Their would-be victim of a cowboy presents more of an interesting problem: it's kind of a macabre story so I wanted the designs to be goofy enough to keep the story light. Originally I was planning to make him look pretty seedy and disreputable, like a western bad guy, so that you would be on the "side" of the vultures and not be disgusted at the thought that they were "doing him in". If he looks like he's an unsavory character and maybe "deserves" to be done in then maybe the story is a bit more palatable and you can laugh at it instead of being disgusted with it.

Also I toyed with making him look really dumb because that can also help us not feel so sympathetic towards a character.

But somehow I ended up with a sort of neutral-looking guy. This is going to sound strange, but when I was drawing a more extreme version of this character it threw the story into a different framework. When I drew him as a typical kind of Western bad guy, your mind sees him and says "Oh, that's a criminal", and then you're waiting for that idea to come into play somewhere, for his "criminality" to mean something within the story. But I didn't have room for that within eight pages, so I couldn't really play that out. Plus, the more dangerous and menacing he looked, the more dark the tone of the story became. So I kind of ended up with a bland "everyman" cowboy, because that's what the story seemed to need. The story isn't really about the cowboy, it's about the vultures, so what I needed more than anything was just a target for their mischief that read immediately as a cowboy...nothing more, nothing less. Any "inflection" I put on him seemed to throw the story into more complicated territory and added confusion to the simplicity of the tale I was trying to tell.

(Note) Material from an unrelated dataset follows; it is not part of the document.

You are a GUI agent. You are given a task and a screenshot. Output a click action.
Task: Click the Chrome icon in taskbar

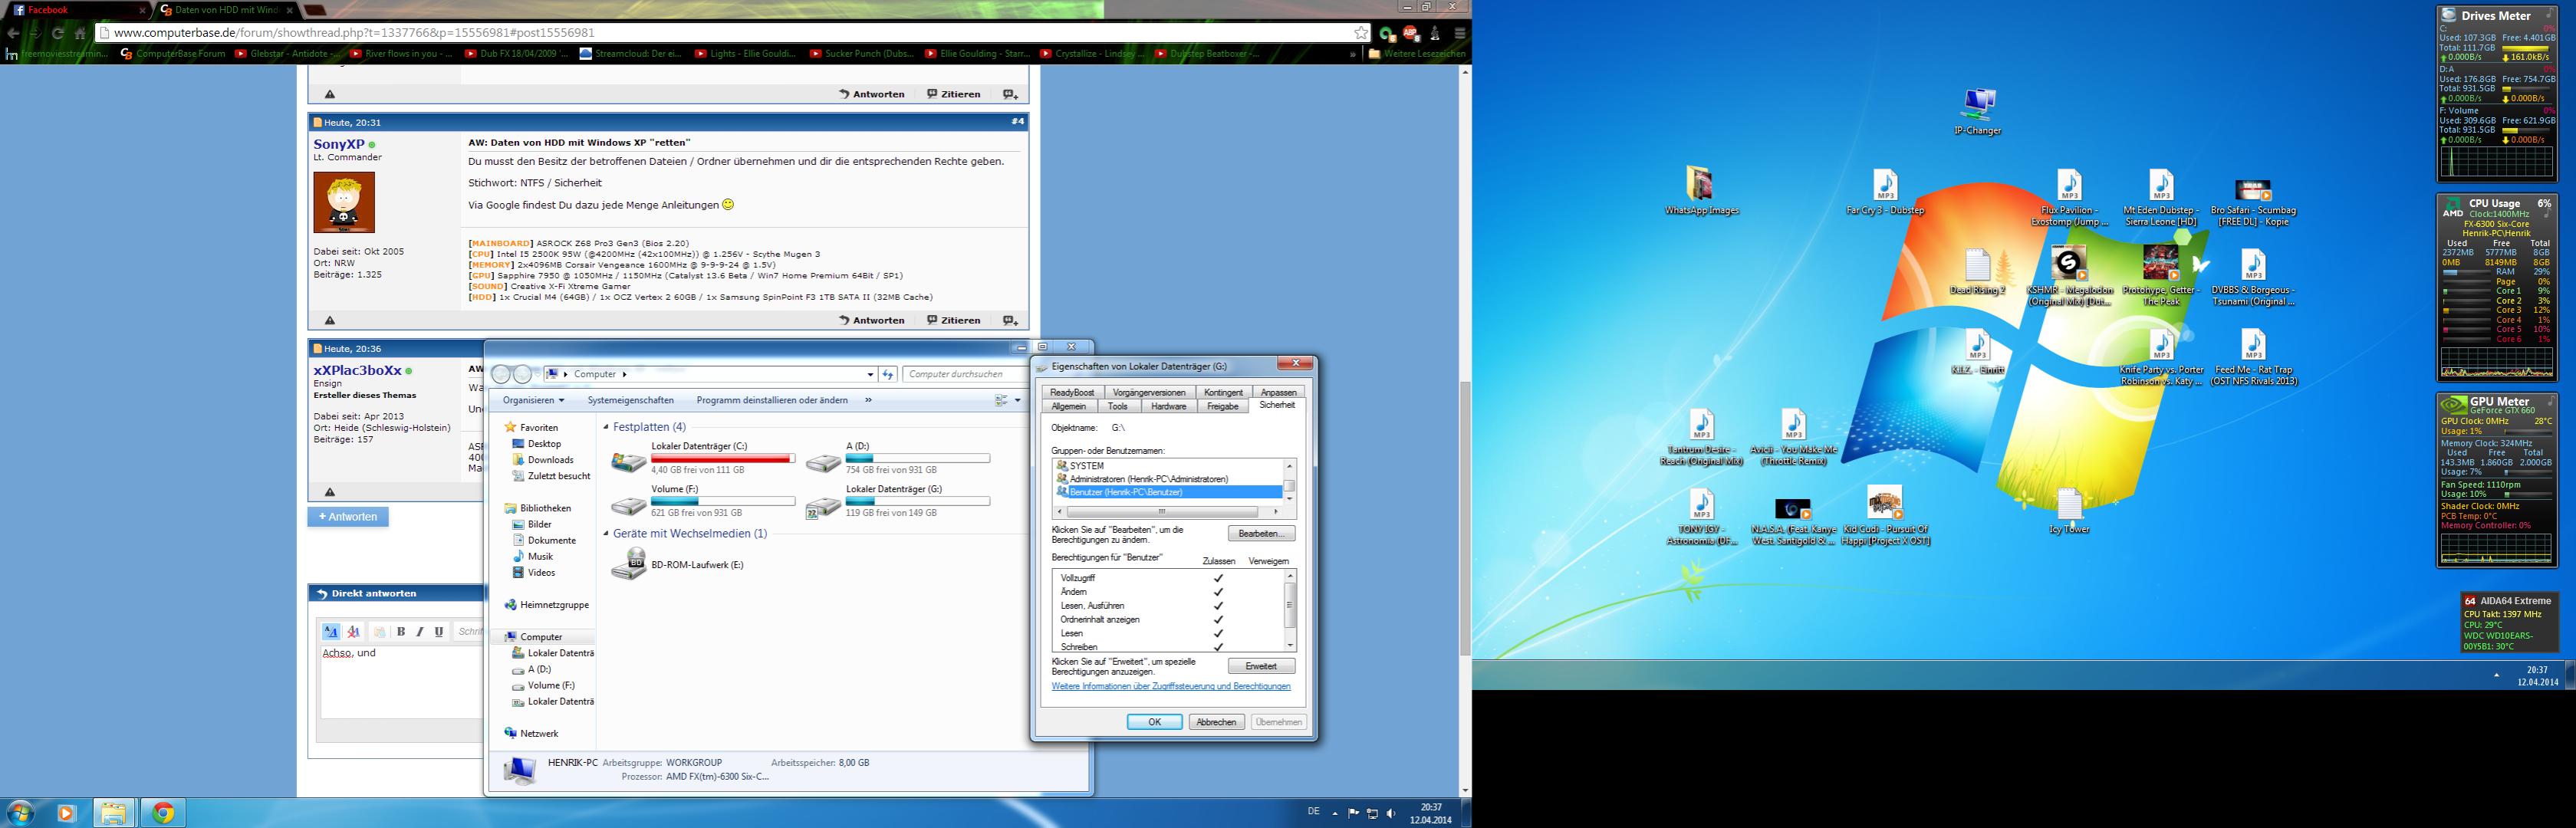click(163, 813)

So I thought I came up with a pretty original looking cowboy, and he was fun to draw and I could get pretty expressive with him. As I was cleaning up my comic, my eight-year-old daughter looked over my shoulder and said "Oh, you're drawing that cowboy from 'Home on the Range'". So I guess I wasn't being as original as I thought. I worked on "Home on the Range" and never considered the similarities until she pointed it out. By the time she mentioned it it was too late to change it. Next year I'll have to show her my designs earlier in the process.

So that's it from an overall philosophical standpoint. Hopefully someday I can talk about the more artistic and technical side of character design, like proportions and rhythm and stuff.

Well there you have it. Hope that helps somebody, somewhere. In summation: a design - be it for an environment, a character, or even a prop - should always serve the story first. A cool design that doesn't serve the story is just a cool design. It's like wearing shoes made out of gold. It may look cool but it's going to be uncomfortable and it's not going to fulfill it's primary function: to help you walk around from place to place.